- REQUEST
Reproduce every row below verbatim, omitting the pictures.

— begin DATA ENTRIES —

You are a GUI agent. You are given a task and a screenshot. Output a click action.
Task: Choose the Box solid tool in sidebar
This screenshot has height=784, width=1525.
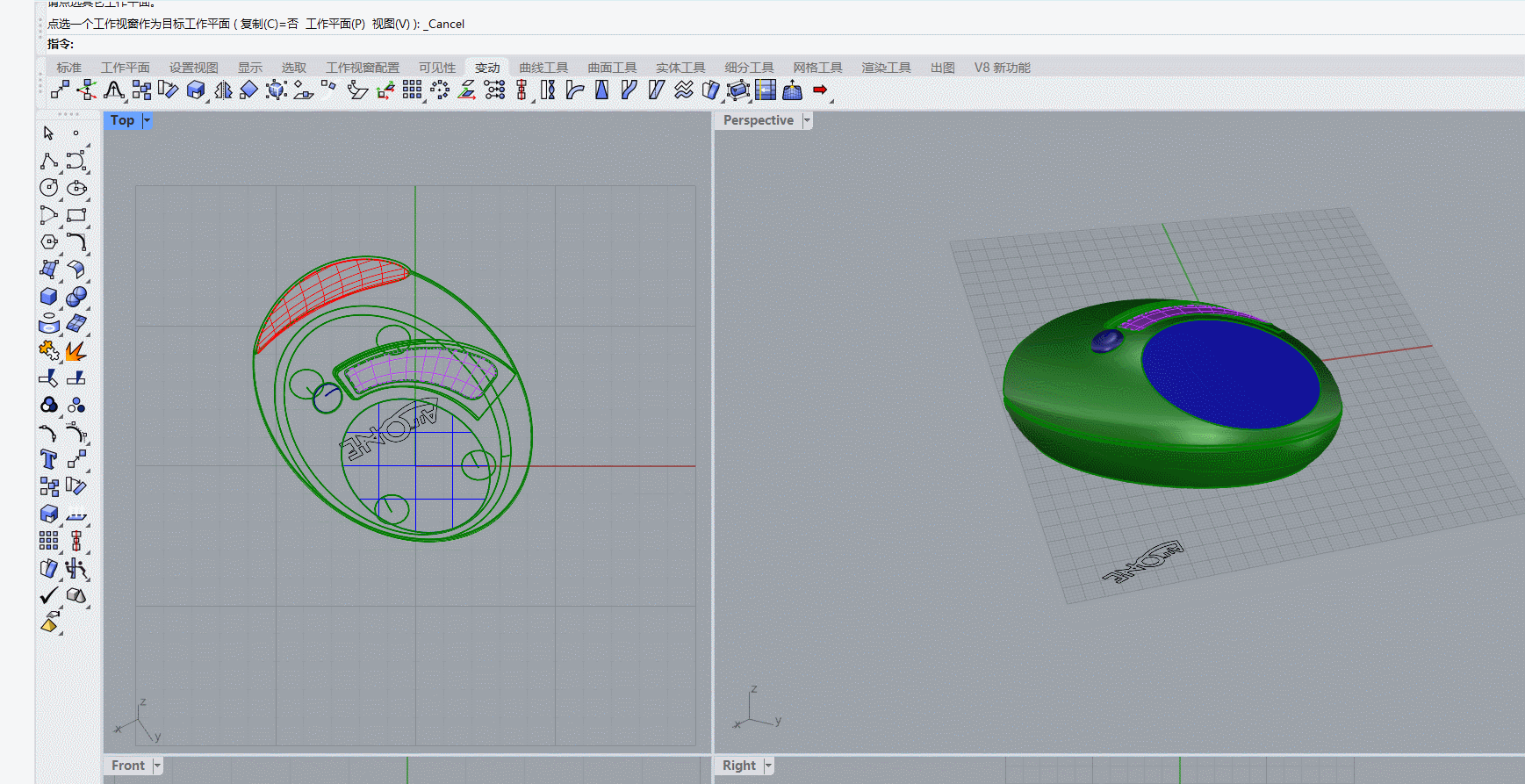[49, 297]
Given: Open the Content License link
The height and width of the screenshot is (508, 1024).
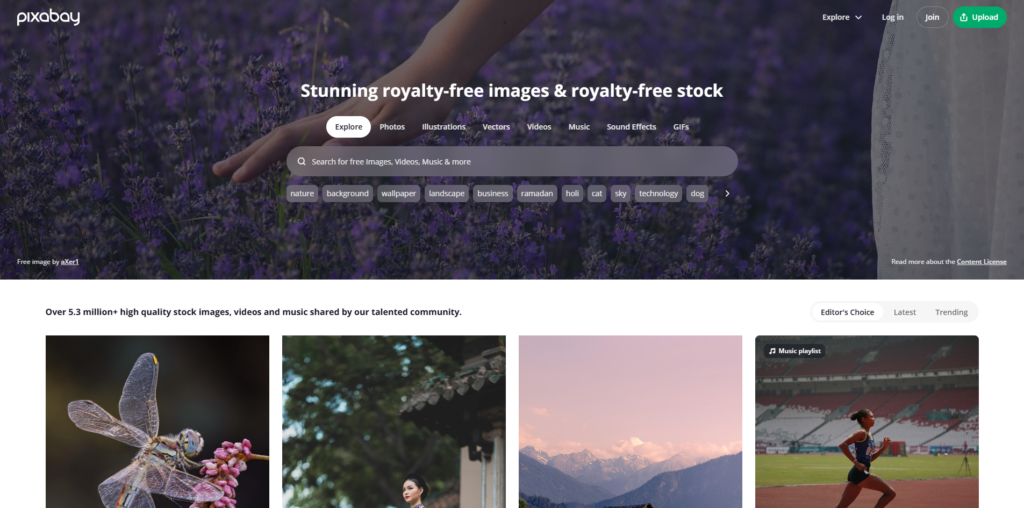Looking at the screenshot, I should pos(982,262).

— end DATA ENTRIES —

- TASK RESULT
You are a GUI agent. You are given a task and a screenshot. Output a click action.
Task: Choose the Box solid tool in sidebar
This screenshot has height=784, width=1525.
[49, 297]
Given: Open the Content License link
The height and width of the screenshot is (508, 1024).
Looking at the screenshot, I should pos(982,262).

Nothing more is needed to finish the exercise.